As a person who loves writing and literature, language is very important to me. I'm specifically obsessed with colorful language. Slang, metaphor, proverbs, old "country" sayings and truly, vulgar curse words are a few of my personal faves. I understand the need for creative expression, and the love of clever words and phrases that are not of one's own culture - I get it. That is not my personal issue with this phenomenon. It's the erasure of black people, while using words we've created, that makes me cringe.

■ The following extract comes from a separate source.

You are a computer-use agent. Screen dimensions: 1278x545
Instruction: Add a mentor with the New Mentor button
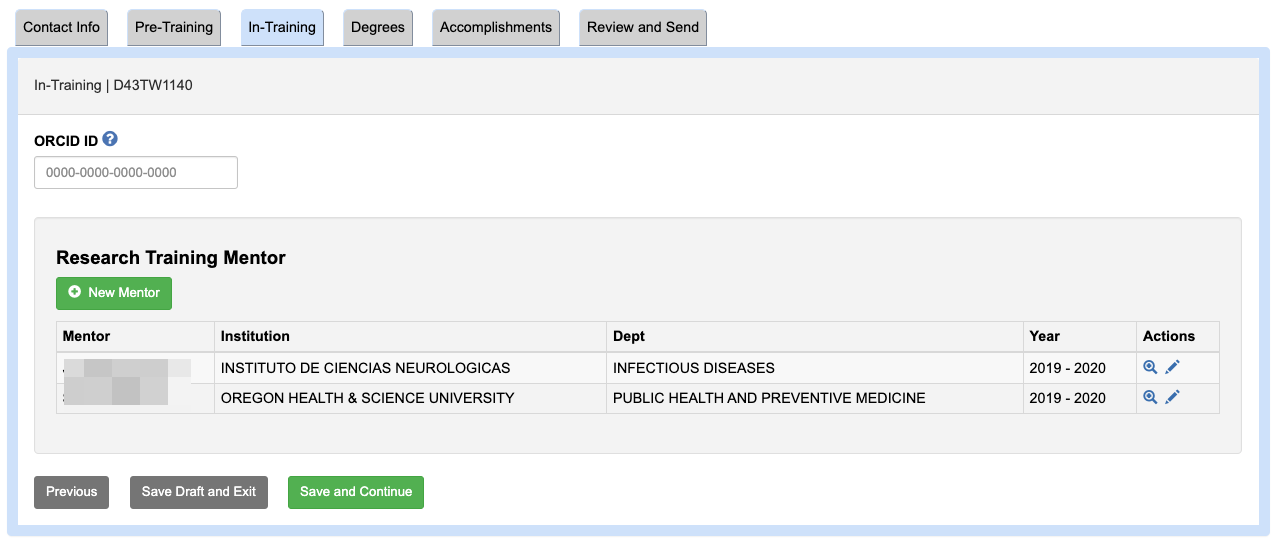(x=114, y=293)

For years, we've watched black cultural markers, such as speech, hairstyles, fashions, be de-racialized and stripped of all ties to blackness. Cornrows are attributed to Bo Derek, or erroneously described as miniature French braids. Wheat Timberland boots are "the new Birkenstocks." Miley Cyrus apparently invented twerking.

In fact, Abreu's traces this phenomenon back to the days when "ragtime sheet music, black vaudeville, and race records to cultures across the world in the form of language, music, dance, and gesture."

It is as if these things just came up out of the ether, super-cool and completely up for grabs. This is what people who write about race, culture and appropriation like to call "erasure." It is possible to parse out bits of black culture and use them until they are completely deracialized. It is possible to love black culture and not love - or even hate - black people.

"The internet allows for communication and media dissemination to a wider and more diffuse audience than was once possible," writes Abreu. People with "less and less relationship to black media and linguistic behavior" have more and more access to it, through sites like Urban Dictionary and Genius, for example.

Then there is the case of terms like "basic." It's always been a pejorative term, used to deride someone for having very "low-brow" or "ratchet" tastes or habits. Then, the mainstream Internet got ahold of it and "basic" quickly became a term used to specifically ridicule white girls who like things like Ugg boots, black leggings, pumpkin spice lattes and posting food pics on Instagram.

"Deracialized and decontextualized, these redefined words entered the mainstream lexicon at an accelerated rate due to the internet, and their proliferation among white Standard English speakers prompts exhaustion," writes Abreu. The same writer who penned "This is What 'Bae' Means" for TIME in July 2014 listed it along with other originally black terms like "turnt" and the aforementioned "basic" and "yasssss" on a list of Words to Ban in 2015, Abreu points out.

The words are appropriated and then regurgitated back into the online space at hyper-speed. So much so that brands like Hamburger Helper (who did it best, and perhaps, least offensively), Burger King, iHop and Denny's, incorporating black slang into their social media copy to seem "fun" enough to grab users' attention.

Abreu's entire piece is jargon-heavy, but is worth a long, close read. It's a thorough examination of the collision of Internet culture and systemic racism that helps to explain why the seemingly ubiquitous use of terms and phrases like "throwing shade" or "bae" makes some of us uncomfortable.